> [GOAL OF THE EXERCISE]:
Below are entries. Pull out all lines containing "Policy".

> [MATERIAL TO PROCESS]:
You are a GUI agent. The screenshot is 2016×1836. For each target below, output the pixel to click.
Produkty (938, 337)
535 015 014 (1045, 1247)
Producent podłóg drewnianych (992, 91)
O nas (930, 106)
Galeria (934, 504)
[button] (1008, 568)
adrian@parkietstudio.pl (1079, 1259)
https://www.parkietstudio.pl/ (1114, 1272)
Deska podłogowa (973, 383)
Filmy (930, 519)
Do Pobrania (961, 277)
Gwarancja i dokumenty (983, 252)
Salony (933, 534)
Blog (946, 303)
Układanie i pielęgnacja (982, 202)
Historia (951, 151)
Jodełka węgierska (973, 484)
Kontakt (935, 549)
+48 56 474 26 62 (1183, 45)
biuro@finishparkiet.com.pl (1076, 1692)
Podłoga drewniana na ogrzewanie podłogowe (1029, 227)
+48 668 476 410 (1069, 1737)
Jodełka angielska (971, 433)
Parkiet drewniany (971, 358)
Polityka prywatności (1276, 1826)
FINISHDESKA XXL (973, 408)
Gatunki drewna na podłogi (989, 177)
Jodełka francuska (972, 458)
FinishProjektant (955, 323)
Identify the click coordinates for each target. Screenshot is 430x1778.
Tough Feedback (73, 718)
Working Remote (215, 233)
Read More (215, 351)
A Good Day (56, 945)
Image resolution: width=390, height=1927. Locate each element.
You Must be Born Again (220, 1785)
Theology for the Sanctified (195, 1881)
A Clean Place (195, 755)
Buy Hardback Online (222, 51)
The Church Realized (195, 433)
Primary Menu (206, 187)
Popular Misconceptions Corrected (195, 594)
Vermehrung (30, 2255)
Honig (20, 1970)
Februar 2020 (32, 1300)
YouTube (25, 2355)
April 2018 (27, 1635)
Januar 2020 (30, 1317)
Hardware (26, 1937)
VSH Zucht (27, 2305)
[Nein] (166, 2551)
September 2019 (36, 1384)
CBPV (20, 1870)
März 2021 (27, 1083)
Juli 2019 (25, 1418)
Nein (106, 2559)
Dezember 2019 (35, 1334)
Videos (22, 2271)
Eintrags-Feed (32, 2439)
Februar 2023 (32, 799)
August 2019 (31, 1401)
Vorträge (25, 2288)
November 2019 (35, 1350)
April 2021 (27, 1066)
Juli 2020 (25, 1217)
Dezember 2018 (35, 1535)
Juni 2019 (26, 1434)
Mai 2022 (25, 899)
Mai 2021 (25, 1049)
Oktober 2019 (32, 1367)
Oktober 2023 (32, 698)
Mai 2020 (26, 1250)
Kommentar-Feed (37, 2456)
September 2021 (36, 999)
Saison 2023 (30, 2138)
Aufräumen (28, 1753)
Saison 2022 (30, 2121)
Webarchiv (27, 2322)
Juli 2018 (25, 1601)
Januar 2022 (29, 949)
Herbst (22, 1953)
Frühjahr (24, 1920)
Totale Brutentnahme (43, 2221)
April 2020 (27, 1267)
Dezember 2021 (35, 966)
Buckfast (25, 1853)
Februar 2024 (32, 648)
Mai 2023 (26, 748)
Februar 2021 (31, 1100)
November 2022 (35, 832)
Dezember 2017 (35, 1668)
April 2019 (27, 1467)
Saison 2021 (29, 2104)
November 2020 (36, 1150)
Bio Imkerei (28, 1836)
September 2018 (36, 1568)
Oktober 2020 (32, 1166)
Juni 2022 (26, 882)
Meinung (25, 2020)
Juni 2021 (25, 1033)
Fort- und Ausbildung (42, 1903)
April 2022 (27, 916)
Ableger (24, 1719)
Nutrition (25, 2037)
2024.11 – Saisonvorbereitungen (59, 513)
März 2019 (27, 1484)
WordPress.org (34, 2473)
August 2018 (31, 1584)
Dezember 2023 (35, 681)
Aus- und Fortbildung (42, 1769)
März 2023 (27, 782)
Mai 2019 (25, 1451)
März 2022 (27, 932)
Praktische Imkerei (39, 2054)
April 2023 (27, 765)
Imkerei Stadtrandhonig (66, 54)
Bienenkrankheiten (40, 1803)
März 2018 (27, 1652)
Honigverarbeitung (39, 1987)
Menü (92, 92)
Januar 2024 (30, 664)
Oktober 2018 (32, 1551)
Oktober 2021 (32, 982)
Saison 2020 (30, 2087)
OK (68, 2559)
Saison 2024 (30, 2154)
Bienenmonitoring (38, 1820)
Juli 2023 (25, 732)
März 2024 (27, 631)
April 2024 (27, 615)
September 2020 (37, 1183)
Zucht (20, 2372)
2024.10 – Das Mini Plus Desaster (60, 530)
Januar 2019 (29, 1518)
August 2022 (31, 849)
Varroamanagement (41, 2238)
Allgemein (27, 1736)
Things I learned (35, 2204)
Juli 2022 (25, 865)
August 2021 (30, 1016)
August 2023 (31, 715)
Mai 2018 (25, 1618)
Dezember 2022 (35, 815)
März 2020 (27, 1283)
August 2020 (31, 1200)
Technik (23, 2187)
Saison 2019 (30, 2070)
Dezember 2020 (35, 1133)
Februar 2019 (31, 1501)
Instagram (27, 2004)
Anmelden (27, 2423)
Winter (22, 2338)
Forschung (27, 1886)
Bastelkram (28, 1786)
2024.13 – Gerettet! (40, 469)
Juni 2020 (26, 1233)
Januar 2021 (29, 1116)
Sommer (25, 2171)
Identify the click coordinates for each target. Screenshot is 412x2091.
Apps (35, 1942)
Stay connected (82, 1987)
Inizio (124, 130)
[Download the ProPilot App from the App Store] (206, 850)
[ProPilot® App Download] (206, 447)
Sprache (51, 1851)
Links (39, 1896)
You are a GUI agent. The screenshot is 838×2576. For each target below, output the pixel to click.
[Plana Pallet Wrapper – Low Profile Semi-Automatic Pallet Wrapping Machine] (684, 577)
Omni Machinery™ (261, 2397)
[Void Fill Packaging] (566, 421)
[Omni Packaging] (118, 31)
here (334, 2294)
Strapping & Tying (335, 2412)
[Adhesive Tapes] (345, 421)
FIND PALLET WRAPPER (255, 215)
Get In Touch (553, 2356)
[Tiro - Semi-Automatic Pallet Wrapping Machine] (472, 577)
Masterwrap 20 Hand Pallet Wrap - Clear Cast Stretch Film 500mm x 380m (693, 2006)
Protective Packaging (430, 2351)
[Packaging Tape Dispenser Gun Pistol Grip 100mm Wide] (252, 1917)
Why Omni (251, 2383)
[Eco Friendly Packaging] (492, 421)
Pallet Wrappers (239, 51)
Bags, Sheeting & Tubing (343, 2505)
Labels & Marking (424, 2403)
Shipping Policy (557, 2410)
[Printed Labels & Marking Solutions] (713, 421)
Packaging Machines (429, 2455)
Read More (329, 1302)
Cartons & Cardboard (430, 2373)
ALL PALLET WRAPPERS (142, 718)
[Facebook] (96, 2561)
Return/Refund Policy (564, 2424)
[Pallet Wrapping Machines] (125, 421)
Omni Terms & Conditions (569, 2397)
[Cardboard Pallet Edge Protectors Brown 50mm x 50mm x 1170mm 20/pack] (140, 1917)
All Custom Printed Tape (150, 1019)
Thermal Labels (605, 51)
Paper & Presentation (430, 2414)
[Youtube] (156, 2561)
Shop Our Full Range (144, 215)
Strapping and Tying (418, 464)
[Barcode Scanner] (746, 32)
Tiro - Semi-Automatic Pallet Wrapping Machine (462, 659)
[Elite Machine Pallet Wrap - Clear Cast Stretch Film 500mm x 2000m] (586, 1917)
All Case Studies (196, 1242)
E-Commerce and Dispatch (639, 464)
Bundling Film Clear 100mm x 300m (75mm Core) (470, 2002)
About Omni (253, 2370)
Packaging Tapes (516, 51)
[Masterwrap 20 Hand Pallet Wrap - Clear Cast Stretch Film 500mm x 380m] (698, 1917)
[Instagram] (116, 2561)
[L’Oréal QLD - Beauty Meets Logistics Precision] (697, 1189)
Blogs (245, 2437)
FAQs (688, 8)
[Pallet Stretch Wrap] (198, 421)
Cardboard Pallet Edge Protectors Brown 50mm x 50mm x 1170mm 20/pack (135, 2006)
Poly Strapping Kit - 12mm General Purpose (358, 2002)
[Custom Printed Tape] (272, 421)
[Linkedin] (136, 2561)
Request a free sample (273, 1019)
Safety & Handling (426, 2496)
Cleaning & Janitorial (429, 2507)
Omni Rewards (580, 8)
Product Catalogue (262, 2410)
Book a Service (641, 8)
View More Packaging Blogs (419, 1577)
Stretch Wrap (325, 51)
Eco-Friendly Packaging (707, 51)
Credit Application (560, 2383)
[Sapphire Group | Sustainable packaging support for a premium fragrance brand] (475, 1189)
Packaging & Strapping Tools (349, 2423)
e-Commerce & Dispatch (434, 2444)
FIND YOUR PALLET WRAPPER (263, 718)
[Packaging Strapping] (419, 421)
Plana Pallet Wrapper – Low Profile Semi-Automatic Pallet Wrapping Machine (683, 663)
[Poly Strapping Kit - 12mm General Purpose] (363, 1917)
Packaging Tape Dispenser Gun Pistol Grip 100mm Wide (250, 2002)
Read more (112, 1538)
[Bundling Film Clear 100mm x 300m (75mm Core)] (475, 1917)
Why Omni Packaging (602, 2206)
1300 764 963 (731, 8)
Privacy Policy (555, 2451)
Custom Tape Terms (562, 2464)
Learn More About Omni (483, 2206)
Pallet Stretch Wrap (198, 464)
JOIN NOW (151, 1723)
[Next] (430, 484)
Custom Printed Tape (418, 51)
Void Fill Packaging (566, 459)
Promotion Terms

> [REPLY TO THE EXERCISE]:
Shipping Policy (557, 2410)
Return/Refund Policy (564, 2424)
Privacy Policy (555, 2451)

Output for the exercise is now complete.